• **Extracted records**
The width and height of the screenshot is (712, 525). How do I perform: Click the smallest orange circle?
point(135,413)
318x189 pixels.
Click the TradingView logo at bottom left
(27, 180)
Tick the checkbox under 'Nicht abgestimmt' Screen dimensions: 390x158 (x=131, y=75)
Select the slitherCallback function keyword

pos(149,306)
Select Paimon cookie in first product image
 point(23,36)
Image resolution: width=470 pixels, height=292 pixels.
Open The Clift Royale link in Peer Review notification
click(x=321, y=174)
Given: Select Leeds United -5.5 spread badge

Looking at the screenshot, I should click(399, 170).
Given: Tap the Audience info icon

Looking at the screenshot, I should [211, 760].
* * *
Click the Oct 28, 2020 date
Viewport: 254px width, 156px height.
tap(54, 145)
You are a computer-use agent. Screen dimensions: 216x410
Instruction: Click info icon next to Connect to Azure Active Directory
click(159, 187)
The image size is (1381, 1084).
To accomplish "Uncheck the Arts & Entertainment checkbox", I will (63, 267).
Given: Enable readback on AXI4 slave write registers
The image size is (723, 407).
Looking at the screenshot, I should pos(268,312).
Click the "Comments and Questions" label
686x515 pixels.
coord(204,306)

• **What the task asks**
Copy out each line of the data above, exactly, if it lies between the line holding "The width and" and the line holding "Tick the checkbox", inclusive; copy no other line.

• **Reply**
The width and height of the screenshot is (712, 525). How do I perform: Click the smallest orange circle?
point(135,413)
318x189 pixels.
Click the TradingView logo at bottom left
(27, 180)
Tick the checkbox under 'Nicht abgestimmt' Screen dimensions: 390x158 (x=131, y=75)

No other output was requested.